Have a go under the stars, see how well they stay small as you look towards the edges. A turntable and resolution chart would be the best way to quantify. I got some gooder ones and some poorer ones with regards edge quality, depends if you mainly look in the middle of the field with a a bit of looking about (and awareness of what’s nearby) or if you’ve got “shifty eyes” and only look through the edges..... ;-)

Peter
 
I have used binoculars such as the Minolta MK Standard with a mirror mount and the star images near the edge of the field are awful if one just lets the stars drift without moving the mirror mount.

However, hand holding and using side vision the edges are not too bad and useful to detect movement or prominent or bright objects.

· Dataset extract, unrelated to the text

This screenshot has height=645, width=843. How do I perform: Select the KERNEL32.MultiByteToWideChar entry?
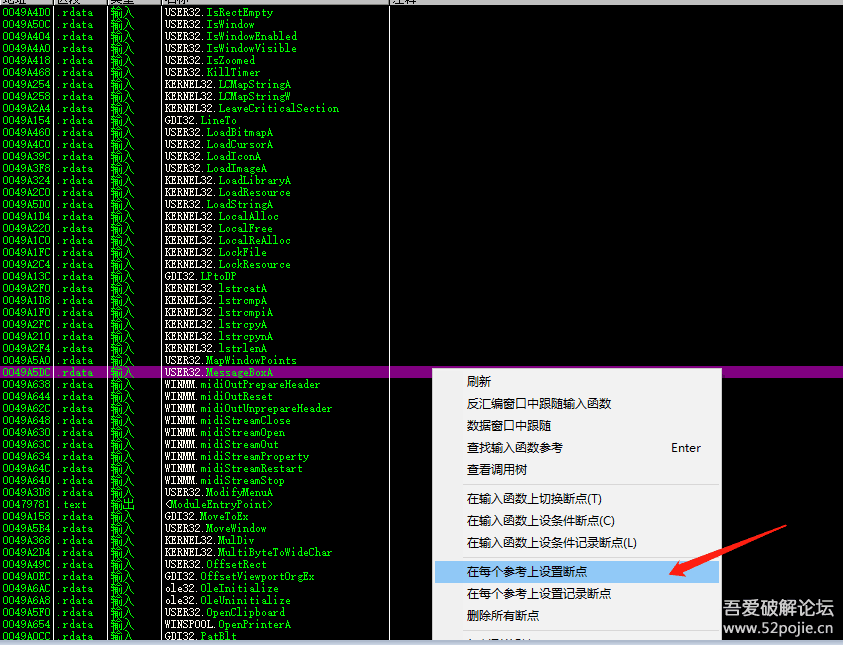[x=248, y=552]
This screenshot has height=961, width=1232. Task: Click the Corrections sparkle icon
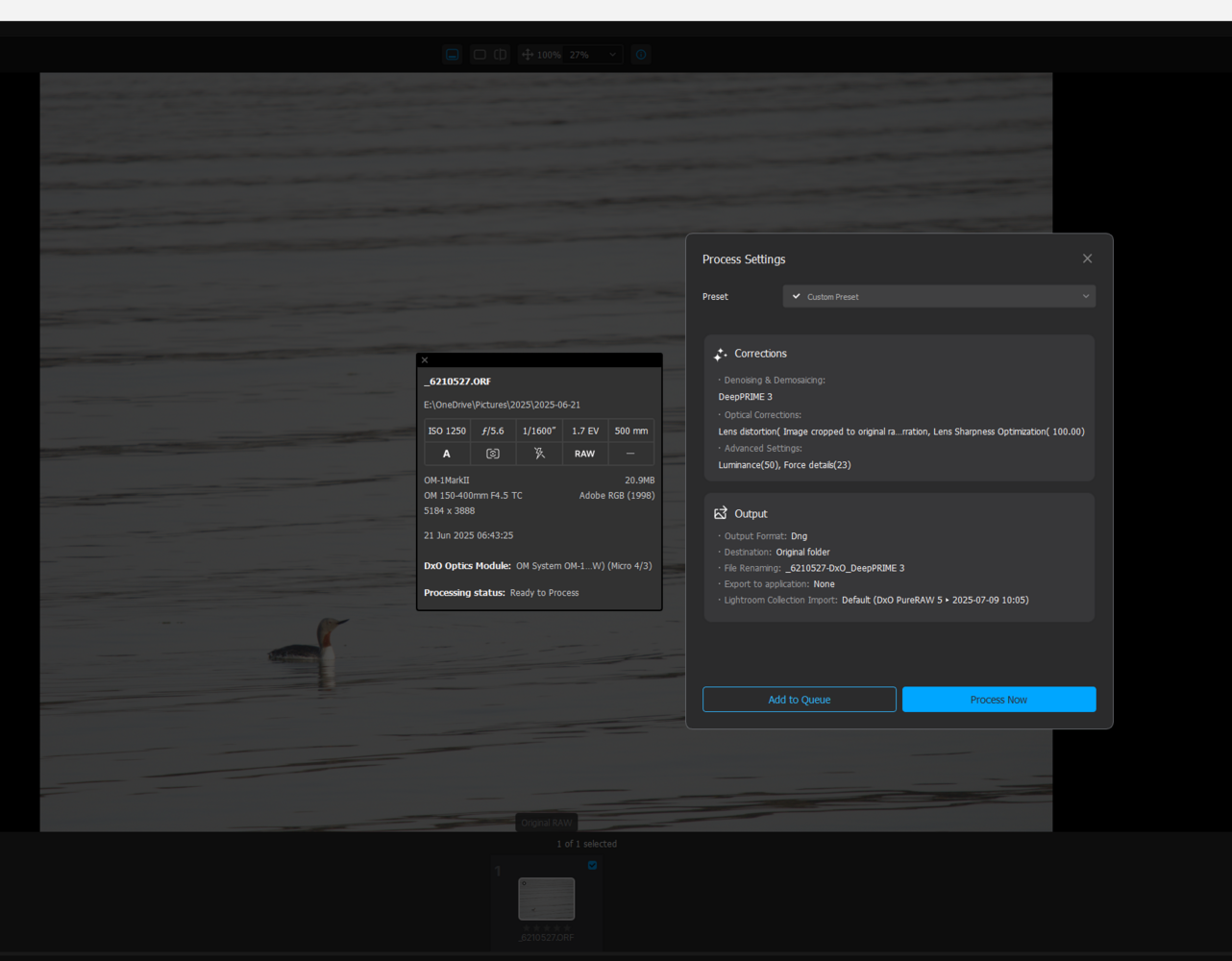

The Canon 18x50 IS is always stunning on star clusters even with severe light pollution.
Looking at the Pleiades and Hyades in a transparent sky last week I was getting down to fainter than mag 9.0 hand held.
Compared to say the Swift HR/5 8.5x44 hand held the Canon is in a different league for stars.

Regards,
B.
 
Yarelli

To expand what I said about being able to rove the entire field of view without re-centering,
Stephen, thanks so very much for taking your time and make an explanation with such care and attention (this is why I like this forum so much).
While I understand what you're explaining, my simple problem is that, while using extra wide field binoculars (EII, Minolta Standard, etc.) I simply cannot see the sharp field stop of the binocular by a large margin. It could be due to my facial features, who knows. Just to give you a simple idea of how bad this is: in order to clearly see the field stop of the left side of the left barrel of the binocular I have to turn my head/eyes in such a way that my nose touches the right eyecup almost in the centre (so I end up with an eyecup on top of my nose, not very convenient :D). As you can imagine, if this happens, my right eye simply doesn't see anything and my left eye can see but a tiny crescent of light (see picture attached). I first noticed this in a classic ultra-wide field set of binoculars, and ever since I've realised it happens in almost every wide field binocular (EII, MK Standard, FL 7x42, Dialyt 7x42, etc), the only exception being the 7x33 9,3º Celestron Granite (these are the only S-P prism binoculars of the lot; I know it might sound stupid, but I wonder if this has anything to do).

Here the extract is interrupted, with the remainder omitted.